I used to have a pair of Candoia aspera years ago, they were actually very easy to keep.


----------



## Swindinian (May 4, 2020)

Nice genus 😁

Its on my list of ones I’d like to keep, but really shouldn’t, due to space and getting over committed.

What are the young like to get feeding?

Andy


----------



## Thrasops (Apr 15, 2008)

I used to keep and breed both _C. paulsoni_ and _C. aspera_.

I loved the _C. paulson_i, lovely interesting snakes. The babies were horrible to raise at first though. Mine were fairly drab animals, just plain brown and black, but the undersides had lovely speckling on them.
The _C. aspera_ were pretty boring and very defensive although nicely coloured. Babies were easier to get feeding though.
They went with the rest of the CITES stuff I had back then in 2010 and I regret selling the paulsoni a lot.

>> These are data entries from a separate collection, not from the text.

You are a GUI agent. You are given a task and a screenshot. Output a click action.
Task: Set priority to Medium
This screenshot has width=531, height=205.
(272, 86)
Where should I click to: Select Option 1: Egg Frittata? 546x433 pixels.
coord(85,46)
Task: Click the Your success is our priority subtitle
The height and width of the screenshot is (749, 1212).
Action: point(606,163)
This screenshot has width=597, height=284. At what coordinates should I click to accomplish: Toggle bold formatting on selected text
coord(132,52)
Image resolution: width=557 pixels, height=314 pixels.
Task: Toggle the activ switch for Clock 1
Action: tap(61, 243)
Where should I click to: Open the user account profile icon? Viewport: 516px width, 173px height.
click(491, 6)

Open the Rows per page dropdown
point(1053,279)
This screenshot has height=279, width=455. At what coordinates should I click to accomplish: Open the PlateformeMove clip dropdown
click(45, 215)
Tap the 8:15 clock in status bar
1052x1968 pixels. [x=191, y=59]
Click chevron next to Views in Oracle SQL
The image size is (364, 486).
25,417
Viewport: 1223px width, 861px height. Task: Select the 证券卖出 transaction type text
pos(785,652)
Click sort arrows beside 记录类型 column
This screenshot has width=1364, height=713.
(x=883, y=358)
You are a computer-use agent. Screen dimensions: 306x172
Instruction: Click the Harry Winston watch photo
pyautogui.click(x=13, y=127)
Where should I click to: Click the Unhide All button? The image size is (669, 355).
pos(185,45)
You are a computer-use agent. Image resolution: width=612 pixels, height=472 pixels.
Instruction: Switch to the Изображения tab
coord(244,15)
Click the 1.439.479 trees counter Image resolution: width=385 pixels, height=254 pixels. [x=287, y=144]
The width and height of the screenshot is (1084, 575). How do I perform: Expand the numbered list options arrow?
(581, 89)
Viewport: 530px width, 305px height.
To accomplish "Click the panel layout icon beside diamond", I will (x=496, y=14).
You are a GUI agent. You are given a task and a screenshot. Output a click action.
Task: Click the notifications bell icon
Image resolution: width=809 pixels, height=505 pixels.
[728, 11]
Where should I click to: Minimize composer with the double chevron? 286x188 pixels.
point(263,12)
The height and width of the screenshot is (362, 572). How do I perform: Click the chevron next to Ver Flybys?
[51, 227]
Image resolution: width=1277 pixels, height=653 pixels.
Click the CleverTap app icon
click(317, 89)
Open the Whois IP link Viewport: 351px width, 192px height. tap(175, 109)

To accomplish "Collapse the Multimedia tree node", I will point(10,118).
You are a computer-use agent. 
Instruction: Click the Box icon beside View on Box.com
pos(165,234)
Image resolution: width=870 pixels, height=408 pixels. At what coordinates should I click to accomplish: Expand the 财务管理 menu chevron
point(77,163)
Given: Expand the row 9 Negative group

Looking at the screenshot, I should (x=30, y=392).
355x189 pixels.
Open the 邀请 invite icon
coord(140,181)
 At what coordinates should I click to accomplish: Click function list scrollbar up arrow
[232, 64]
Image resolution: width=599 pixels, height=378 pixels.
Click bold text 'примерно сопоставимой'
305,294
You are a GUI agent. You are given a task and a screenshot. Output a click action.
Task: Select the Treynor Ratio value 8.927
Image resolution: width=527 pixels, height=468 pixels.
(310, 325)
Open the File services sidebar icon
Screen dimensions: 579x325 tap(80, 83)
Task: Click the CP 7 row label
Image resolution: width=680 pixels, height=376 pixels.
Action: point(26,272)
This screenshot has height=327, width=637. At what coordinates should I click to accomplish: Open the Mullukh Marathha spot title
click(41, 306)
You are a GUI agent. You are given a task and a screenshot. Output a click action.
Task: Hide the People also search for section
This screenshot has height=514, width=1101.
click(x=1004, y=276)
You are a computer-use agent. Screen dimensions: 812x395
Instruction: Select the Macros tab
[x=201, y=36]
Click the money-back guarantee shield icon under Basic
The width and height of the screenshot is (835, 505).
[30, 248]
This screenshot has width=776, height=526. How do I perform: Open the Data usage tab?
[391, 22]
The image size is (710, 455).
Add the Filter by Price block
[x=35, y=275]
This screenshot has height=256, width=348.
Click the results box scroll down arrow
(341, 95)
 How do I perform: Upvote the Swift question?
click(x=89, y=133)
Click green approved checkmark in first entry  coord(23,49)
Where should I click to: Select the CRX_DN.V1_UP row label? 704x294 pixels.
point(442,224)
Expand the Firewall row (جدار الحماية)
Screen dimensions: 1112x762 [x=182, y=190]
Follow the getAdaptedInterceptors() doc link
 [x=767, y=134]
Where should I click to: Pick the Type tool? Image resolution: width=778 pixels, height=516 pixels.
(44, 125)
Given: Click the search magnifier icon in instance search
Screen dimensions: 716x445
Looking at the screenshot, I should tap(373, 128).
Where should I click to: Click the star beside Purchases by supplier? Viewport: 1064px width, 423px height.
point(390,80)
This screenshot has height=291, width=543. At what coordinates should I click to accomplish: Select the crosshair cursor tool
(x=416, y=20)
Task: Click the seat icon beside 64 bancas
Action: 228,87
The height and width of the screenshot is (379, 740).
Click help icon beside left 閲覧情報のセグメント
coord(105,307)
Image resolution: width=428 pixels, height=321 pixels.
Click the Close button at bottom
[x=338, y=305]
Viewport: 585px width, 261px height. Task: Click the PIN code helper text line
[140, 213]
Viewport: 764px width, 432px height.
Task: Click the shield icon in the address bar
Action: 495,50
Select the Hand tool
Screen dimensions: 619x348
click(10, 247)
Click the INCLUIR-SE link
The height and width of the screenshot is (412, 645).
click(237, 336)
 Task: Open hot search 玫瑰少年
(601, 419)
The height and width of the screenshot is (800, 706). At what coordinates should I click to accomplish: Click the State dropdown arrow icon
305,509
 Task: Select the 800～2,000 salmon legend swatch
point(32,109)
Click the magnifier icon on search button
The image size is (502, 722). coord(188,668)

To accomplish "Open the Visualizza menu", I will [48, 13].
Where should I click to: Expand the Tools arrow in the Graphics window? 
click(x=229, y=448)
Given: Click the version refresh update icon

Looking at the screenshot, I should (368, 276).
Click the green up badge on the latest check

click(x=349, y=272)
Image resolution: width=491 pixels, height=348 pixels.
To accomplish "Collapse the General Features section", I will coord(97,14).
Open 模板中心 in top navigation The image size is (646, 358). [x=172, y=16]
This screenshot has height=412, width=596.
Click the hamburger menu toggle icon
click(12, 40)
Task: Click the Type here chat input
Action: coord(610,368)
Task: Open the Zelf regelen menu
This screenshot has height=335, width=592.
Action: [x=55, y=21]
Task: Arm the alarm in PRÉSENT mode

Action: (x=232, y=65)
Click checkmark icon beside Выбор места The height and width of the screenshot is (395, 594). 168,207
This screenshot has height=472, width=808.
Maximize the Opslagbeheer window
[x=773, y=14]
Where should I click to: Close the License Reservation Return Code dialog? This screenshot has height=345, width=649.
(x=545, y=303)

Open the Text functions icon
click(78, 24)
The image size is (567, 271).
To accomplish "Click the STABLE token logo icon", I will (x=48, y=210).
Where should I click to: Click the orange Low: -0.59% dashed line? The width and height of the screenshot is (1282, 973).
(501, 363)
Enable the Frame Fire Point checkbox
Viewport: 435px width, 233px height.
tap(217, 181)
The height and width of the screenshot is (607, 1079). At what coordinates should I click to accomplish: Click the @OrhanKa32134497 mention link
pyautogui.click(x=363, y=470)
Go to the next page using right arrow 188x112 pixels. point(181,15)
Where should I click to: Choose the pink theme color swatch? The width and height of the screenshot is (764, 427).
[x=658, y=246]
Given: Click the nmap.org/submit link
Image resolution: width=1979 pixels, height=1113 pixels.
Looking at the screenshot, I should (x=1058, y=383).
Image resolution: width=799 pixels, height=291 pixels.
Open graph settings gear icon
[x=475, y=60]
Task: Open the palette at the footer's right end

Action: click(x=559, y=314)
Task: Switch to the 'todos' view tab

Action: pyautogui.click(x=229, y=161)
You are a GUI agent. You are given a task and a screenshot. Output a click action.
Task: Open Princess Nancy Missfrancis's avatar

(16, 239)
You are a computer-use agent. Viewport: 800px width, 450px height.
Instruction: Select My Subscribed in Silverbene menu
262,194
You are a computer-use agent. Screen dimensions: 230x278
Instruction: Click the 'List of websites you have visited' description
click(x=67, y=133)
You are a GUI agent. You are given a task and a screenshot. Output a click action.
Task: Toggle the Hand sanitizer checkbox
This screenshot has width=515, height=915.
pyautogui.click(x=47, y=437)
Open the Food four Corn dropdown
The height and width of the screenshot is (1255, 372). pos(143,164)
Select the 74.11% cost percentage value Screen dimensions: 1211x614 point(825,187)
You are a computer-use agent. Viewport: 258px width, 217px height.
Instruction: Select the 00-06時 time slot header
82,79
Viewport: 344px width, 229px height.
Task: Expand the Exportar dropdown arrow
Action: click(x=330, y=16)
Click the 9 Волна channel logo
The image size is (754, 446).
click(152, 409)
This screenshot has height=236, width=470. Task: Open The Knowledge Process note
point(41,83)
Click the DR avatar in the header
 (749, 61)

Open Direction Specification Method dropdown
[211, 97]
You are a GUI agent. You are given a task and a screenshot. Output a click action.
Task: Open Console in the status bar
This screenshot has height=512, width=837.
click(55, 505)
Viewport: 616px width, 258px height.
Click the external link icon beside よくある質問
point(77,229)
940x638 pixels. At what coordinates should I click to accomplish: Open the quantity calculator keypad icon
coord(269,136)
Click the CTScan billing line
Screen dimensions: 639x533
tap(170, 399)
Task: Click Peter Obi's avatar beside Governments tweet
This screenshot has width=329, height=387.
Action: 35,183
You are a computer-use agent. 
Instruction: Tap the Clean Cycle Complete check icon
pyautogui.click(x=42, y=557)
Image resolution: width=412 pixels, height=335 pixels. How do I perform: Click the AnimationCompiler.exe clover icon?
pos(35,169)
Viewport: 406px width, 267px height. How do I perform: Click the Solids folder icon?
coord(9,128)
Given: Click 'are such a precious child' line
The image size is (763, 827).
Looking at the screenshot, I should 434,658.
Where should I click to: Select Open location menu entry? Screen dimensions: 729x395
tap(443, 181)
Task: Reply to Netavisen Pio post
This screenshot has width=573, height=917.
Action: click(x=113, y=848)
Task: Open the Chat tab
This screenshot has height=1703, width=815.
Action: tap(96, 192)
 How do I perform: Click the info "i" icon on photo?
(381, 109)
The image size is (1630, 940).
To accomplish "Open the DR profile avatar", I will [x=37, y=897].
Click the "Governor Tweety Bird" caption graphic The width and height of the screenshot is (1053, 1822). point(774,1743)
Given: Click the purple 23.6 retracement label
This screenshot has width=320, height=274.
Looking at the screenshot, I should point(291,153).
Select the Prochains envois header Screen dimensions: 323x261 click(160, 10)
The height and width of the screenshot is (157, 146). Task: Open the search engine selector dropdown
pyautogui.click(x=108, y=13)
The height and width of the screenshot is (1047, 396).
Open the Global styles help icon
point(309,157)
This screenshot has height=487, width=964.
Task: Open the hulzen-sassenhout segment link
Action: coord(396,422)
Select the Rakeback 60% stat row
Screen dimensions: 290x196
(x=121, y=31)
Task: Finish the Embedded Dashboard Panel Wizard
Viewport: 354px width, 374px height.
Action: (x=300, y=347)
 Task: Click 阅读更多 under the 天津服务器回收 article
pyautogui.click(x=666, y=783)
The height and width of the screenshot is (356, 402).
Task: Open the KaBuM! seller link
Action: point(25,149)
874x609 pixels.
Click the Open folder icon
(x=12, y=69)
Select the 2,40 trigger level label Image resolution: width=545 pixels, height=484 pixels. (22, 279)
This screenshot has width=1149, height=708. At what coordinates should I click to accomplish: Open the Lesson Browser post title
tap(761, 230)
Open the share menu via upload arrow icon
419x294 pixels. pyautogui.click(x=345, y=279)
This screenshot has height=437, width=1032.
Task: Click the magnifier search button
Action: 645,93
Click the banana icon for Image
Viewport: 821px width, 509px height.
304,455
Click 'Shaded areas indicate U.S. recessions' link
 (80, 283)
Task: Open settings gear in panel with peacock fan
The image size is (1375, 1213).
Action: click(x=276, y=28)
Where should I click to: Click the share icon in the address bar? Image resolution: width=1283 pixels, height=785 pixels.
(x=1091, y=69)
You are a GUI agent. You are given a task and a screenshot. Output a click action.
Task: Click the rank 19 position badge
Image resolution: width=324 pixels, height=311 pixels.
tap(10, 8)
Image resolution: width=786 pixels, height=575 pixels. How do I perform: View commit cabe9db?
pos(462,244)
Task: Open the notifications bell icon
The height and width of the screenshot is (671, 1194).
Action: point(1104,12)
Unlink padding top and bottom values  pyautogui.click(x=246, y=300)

They are nice snakes and a nice size to keep, relatively low space requirements and care needs. If I saw some of the really high contrast white animals with dark zigzags on offer I would be tempted to get them.

And _aspera _(back when I used to keep them in tubs. They were hardy enough to survive and breed in the tubs and fairly inactive although I'd not keep them that way now. Not that I would care to keep _aspera _again, I found them quite boring captives.


----------



## davieboi (Jul 17, 2008)

I have 0.1 aspera which id love to pair up , and will have a 1.2 bibroni australis dropped off in June.
I would like paulsoni for sure, Heather in Scotland has solid white with reddish coloured stripe santa isabels I would like those too!


----------